Versicorpus

Scientific classification
- Kingdom: Animalia
- Phylum: Arthropoda
- Class: Insecta
- Order: Coleoptera
- Suborder: Polyphaga
- Infraorder: Scarabaeiformia
- Family: Scarabaeidae
- Genus: Versicorpus Deschodt, Davis & Scholtz, 2011
- Species: V. erongoensis
- Binomial name: Versicorpus erongoensis Deschodt, Davis & Scholtz, 2011

= Versicorpus =

- Authority: Deschodt, Davis & Scholtz, 2011
- Parent authority: Deschodt, Davis & Scholtz, 2011

Genus of beetles

Versicorpus is a genus of Scarabaeidae or scarab beetles in the superfamily Scarabaeoidea. Versicorpus is endemic to Namibia and is only found at the Mount Erongo. This is a monotypic genus with only one species, Versicorpus erongoensis.
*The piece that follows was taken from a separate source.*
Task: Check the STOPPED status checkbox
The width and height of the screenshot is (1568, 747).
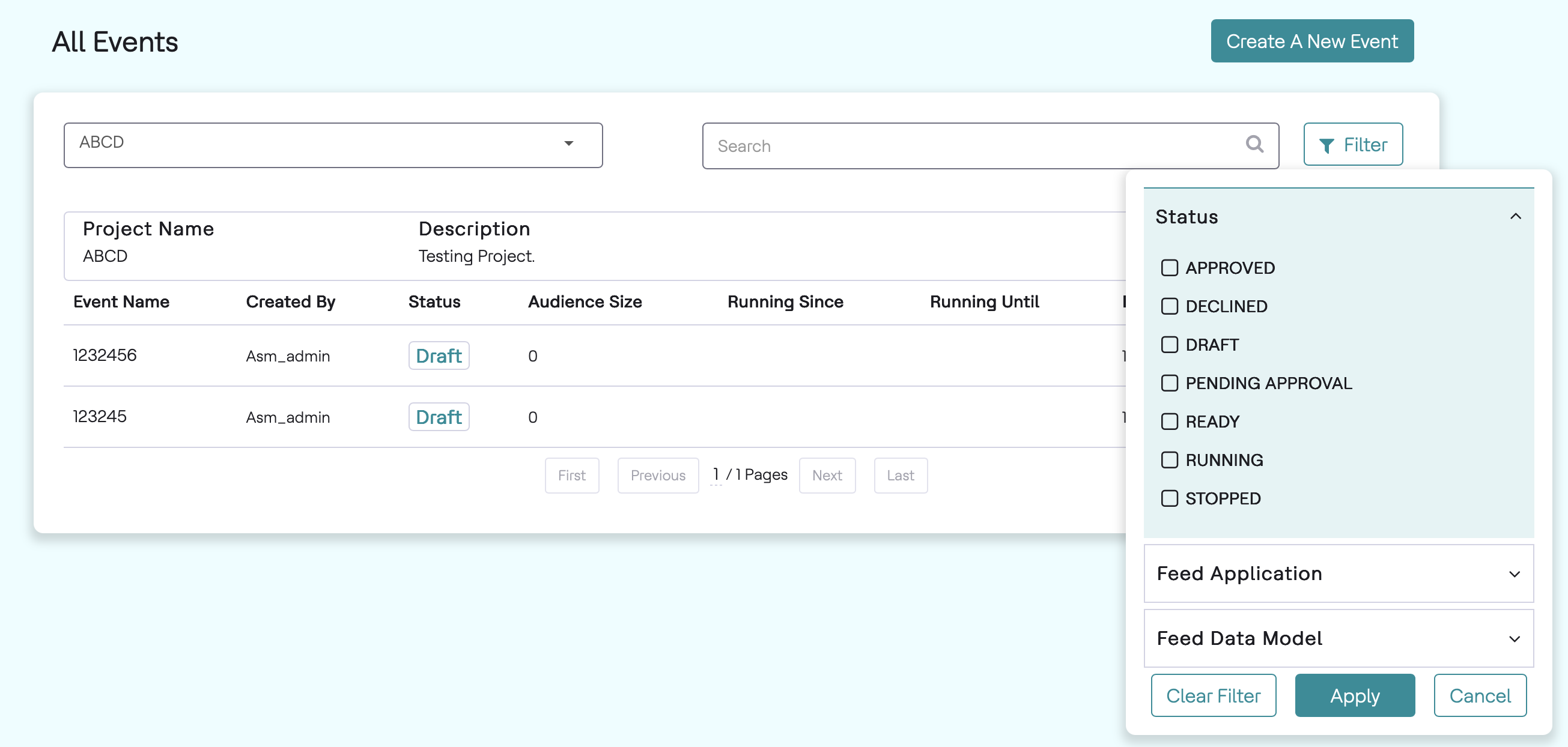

Versicorpus probably live in close association with rock hyraxes (Procavia capensis Pallas). These Hyraxes have communal toilets or dung middens. These middens are probably a stable and dependable food source for Versicorpus in a resource scarce environment. Versicorpus erongoensis is a flightless dung beetle that is probably closely related to Dicranocara Deschodt & Scholtz and Namakwanus Scholtz & Howden.